§ Dataset entries
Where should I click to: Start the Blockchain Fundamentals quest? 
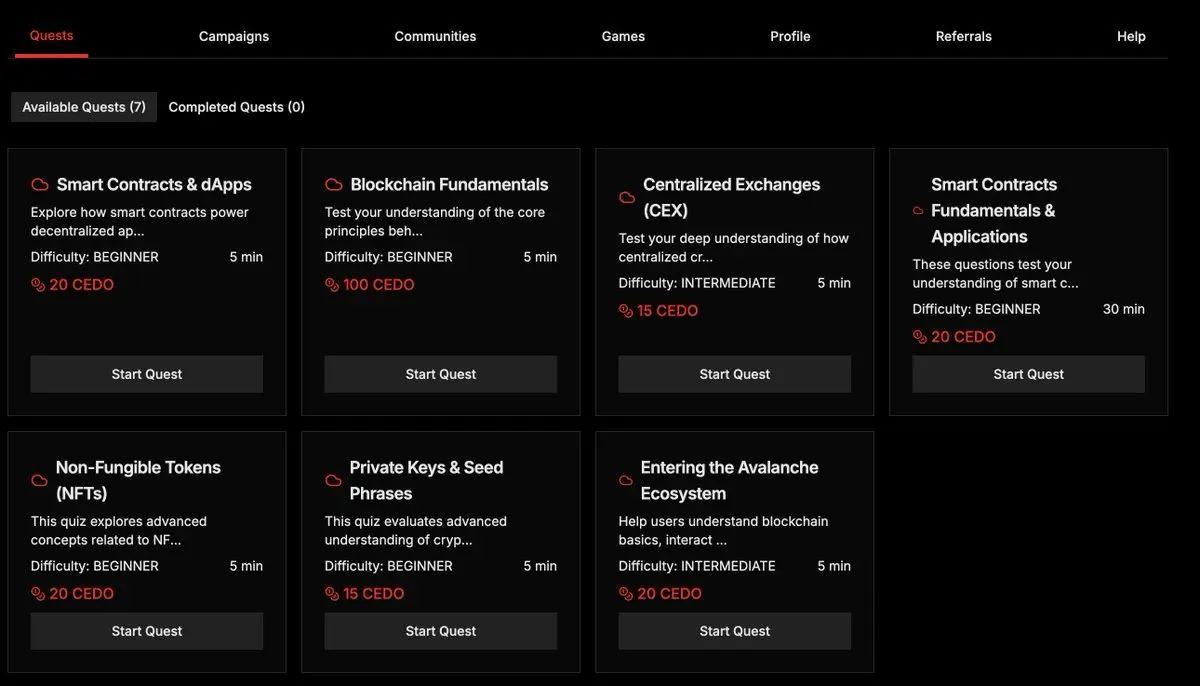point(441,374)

---

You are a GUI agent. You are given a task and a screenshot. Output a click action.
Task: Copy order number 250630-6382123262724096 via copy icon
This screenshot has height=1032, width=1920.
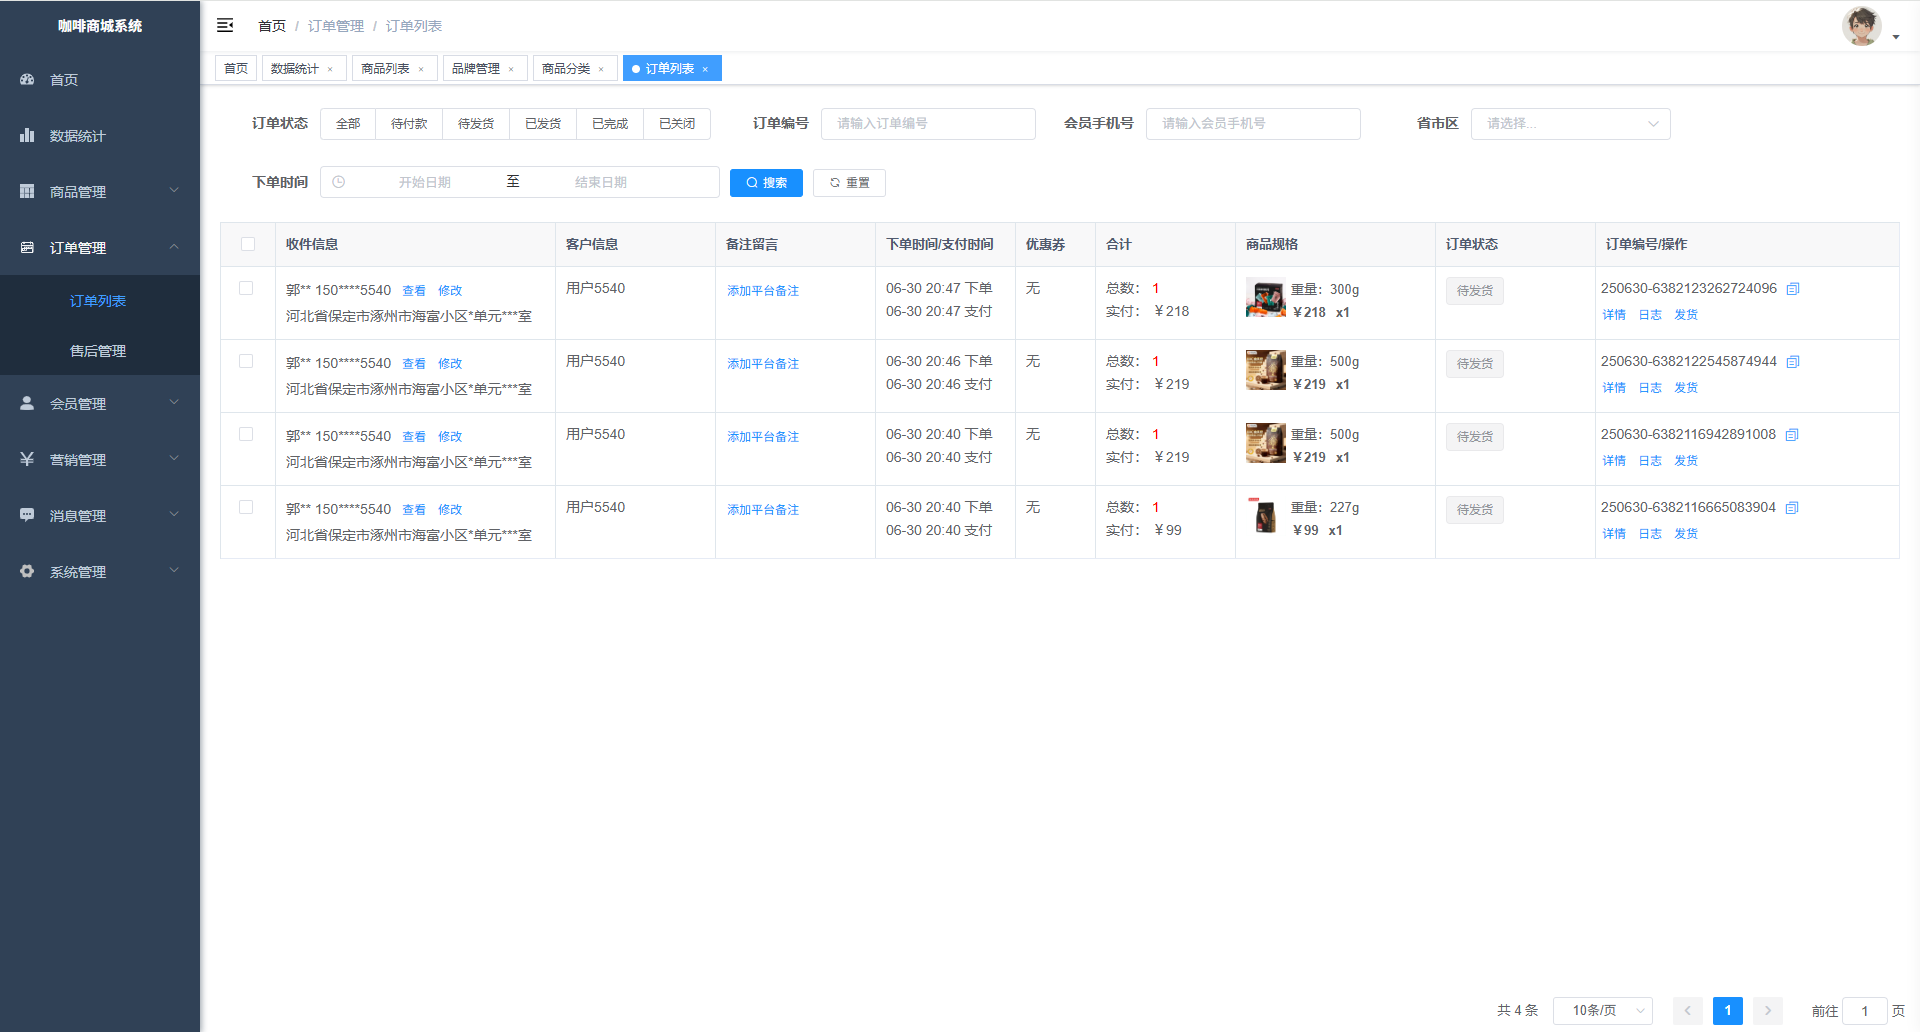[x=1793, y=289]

...

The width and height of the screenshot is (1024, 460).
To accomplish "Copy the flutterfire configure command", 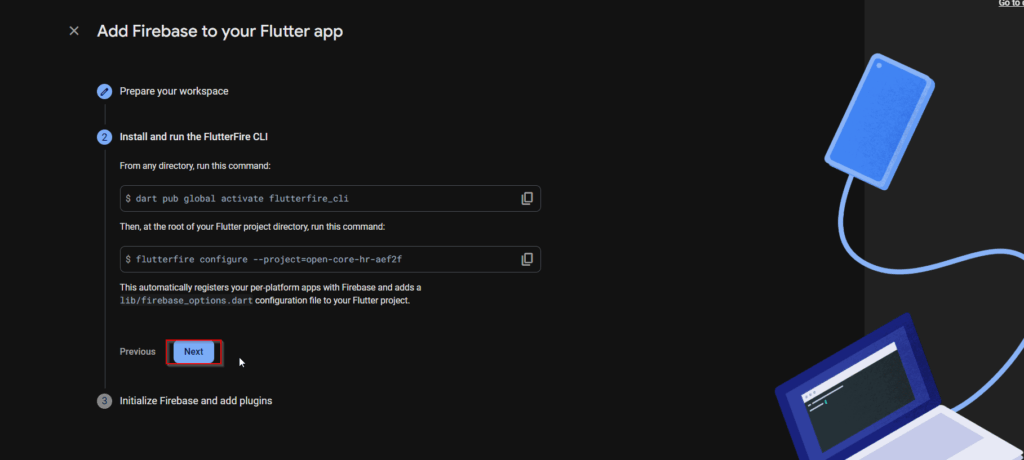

§ Instructions for the task
Range to copy from the records above: the line containing "The width and" to the line containing "the flutterfire configure", both included. Output those lines exactly and only those, skipping pictures.

§ Result of this exercise
The width and height of the screenshot is (1024, 460).
To accomplish "Copy the flutterfire configure command", 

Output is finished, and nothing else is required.